→ **What is asked**:
Repeat the rows from the line with "The image size is (352, 128)." up to and including the line with "Click the grey up arrow in SADDIER's row".

Data listing
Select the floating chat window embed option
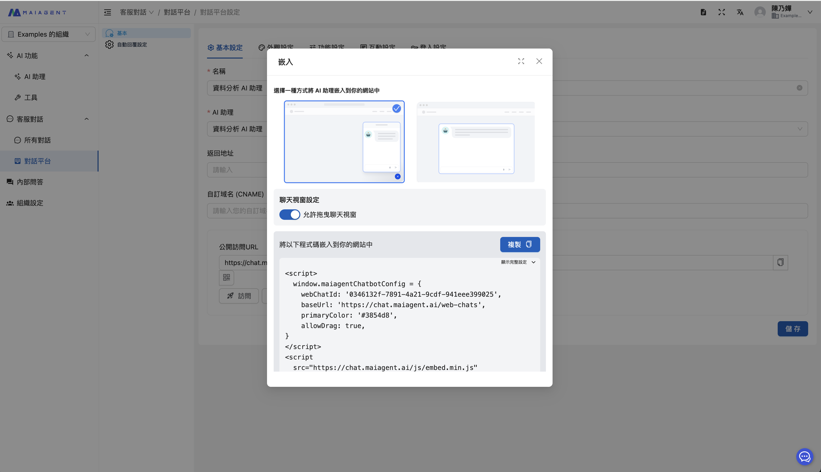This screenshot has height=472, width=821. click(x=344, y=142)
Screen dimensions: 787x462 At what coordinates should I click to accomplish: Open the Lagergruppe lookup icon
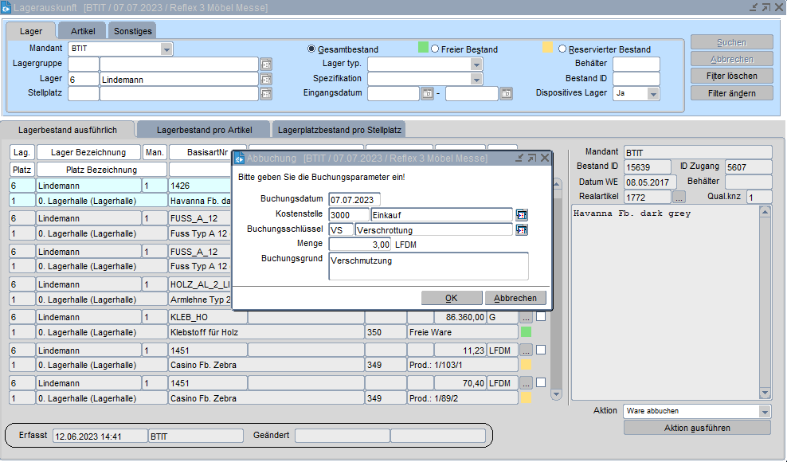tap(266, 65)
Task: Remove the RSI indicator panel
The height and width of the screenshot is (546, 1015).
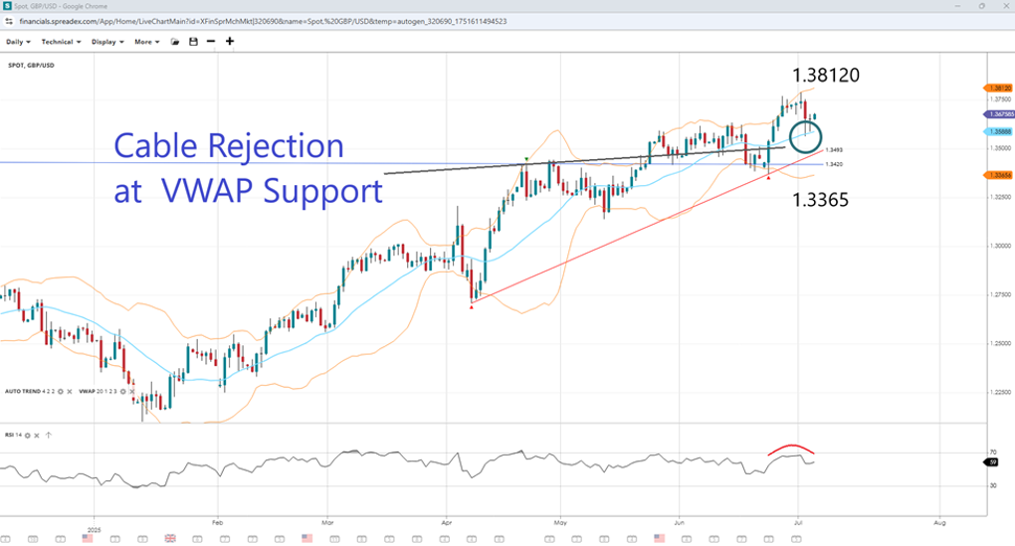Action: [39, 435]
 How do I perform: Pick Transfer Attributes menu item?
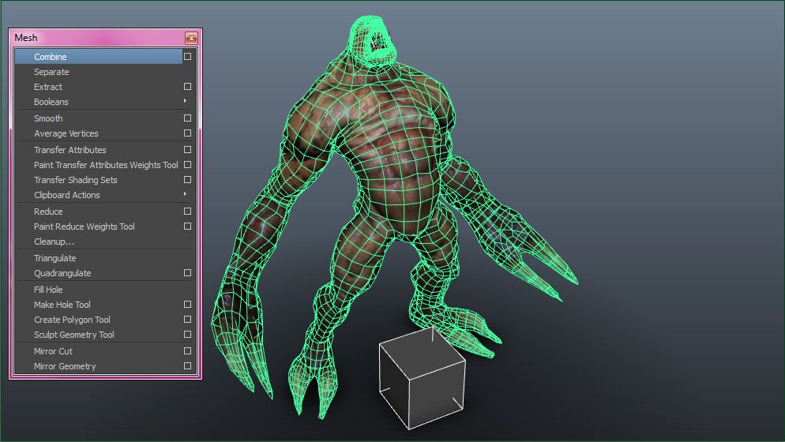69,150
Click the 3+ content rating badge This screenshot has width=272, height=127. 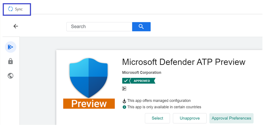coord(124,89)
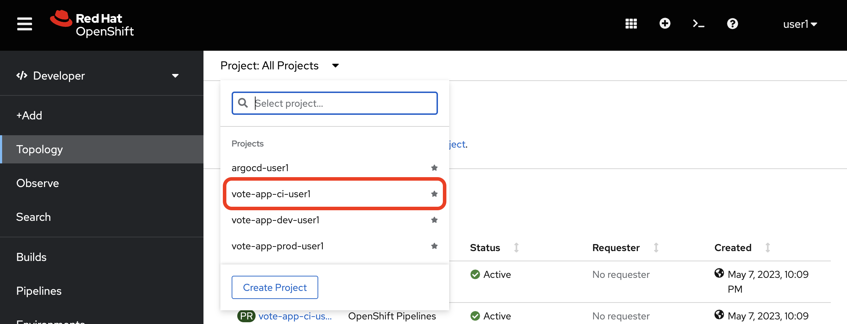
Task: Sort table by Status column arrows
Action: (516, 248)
...
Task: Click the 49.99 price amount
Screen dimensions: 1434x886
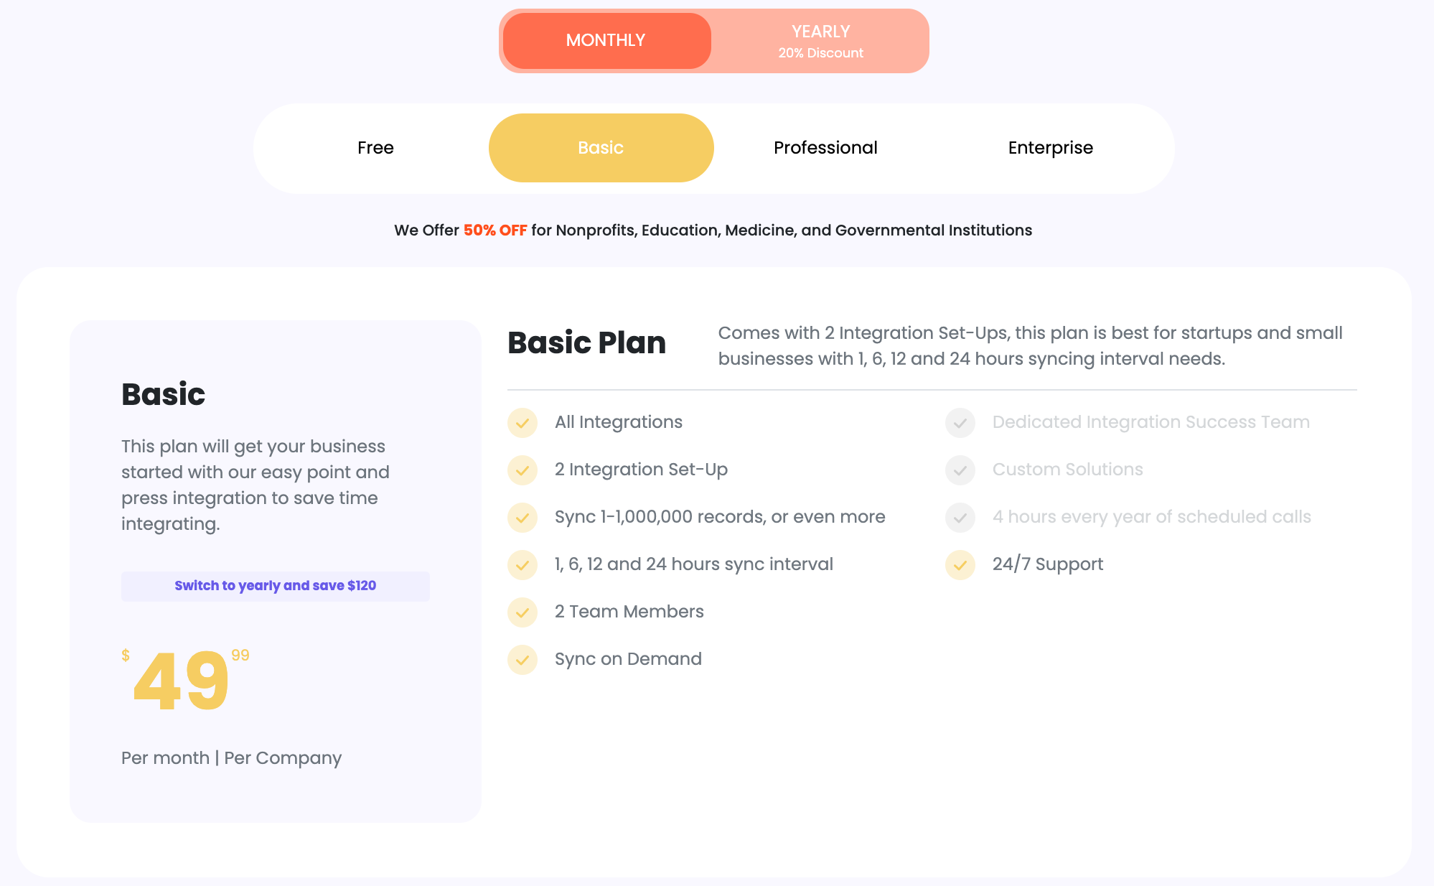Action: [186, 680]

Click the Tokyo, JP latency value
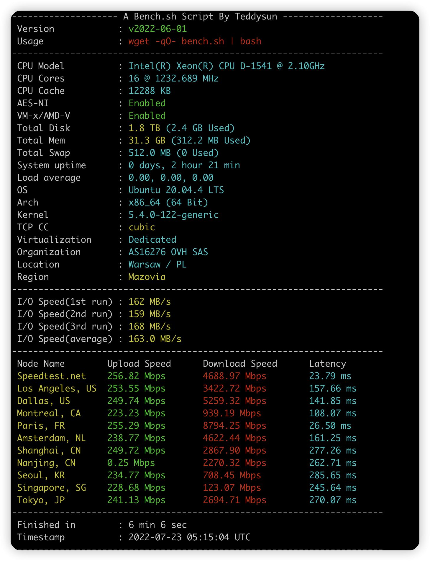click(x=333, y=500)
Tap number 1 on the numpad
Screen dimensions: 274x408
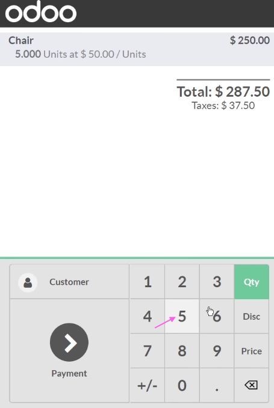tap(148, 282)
--
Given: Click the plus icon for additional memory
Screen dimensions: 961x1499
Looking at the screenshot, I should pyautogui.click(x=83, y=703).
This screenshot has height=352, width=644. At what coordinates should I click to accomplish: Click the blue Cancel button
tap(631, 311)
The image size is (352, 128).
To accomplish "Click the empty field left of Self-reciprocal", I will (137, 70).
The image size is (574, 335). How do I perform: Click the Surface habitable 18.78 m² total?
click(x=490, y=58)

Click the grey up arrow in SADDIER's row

→ **Full answer**:
The image size is (352, 128).
To accomplish "Click the empty field left of Self-reciprocal", I will (137, 70).
The image size is (574, 335). How do I perform: Click the Surface habitable 18.78 m² total?
click(x=490, y=58)

Click the grey up arrow in SADDIER's row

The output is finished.